I temi che riguardano le donne, il femminismo, l’estetica, mi stanno molto a cuore, ed è per questo
che ho deciso di approfondirli in questo elaborato. Non è facile per una donna vivere in una società
dove viene considerata sempre in una posizione subordinata rispetto all’uomo, o viene notata solo
virtù della sua bellezza, ponendola nella condizione di confrontarsi con il sesso maschile a cui tutto
è concesso.
L’argomento della mia tesi si articola su tre capitoli. Nel primo capitolo ho deciso di fornire una
panoramica generale su cosa sono gli stereotipi sociali, su come si formano e si modificano nel tempo.
Inoltre, ho descritto dettagliatamente la categorizzazione sociale, che è uno dei processi cognitivi
messi in atto quando si utilizzano inconsapevolmente gli stereotipi.
Con il secondo capitolo si entra nel vivo del discorso sugli stereotipi di genere, con un’introduzione
sul genere femminile nella storia e su cosa sono gli stereotipi di genere. Successivamente, ho
approfondito in quali situazioni quotidiane le differenze di genere si presentano: a scuola, nei negozi
di giocattoli per bambini, nel mondo del lavoro. L’ultimo paragrafo di questo capitolo pone l’enfasi
sui canoni socioculturali della bellezza femminile, con un’analisi sulla rappresentazione femminile
nei mass media, molto differenziata da quella maschile.

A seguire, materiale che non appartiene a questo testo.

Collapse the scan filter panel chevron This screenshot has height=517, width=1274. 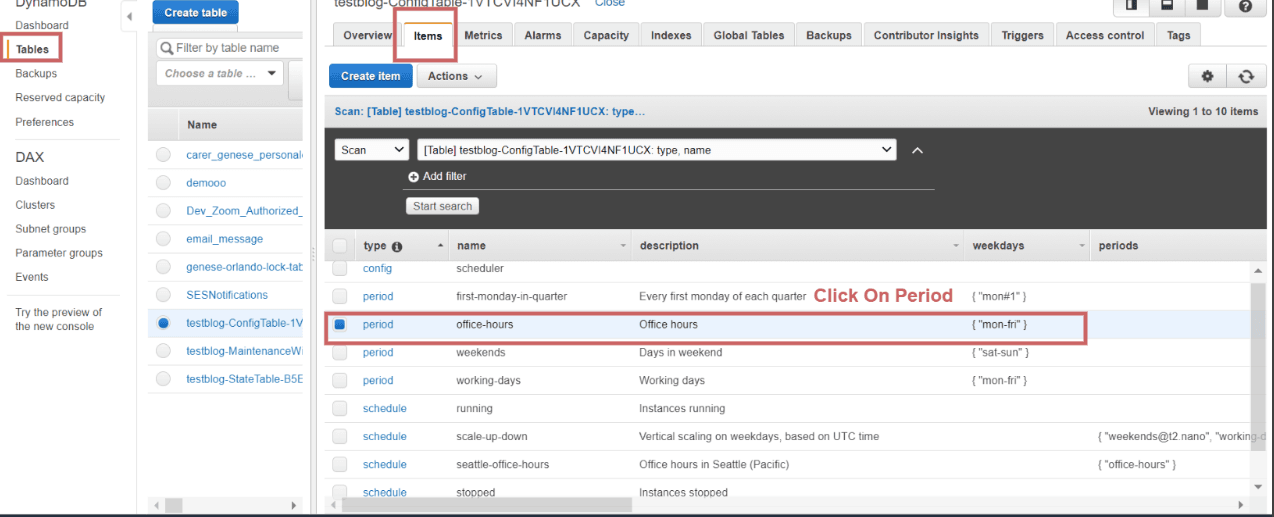[x=917, y=150]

Queste situazioni sono pervasive della vita di ogni donna e hanno implicazioni importanti sul loro
benessere psicologico. Questo è il tema del terzo capitolo, in cui ho deciso di analizzare le
conseguenze psicologiche dell’essere vittima degli stereotipi e della rappresentazione oggettivata
della figura femminile nel mondo mediatico, ricordando come anche questo sia un modo per
mantenere inalterate le disuguaglianze sociali e continuare a tramandarle.
L’obiettivo ultimo della suddetta tesi vuole essere far riflettere sulle condizioni sociali che ancora
oggi investono la figura femminile.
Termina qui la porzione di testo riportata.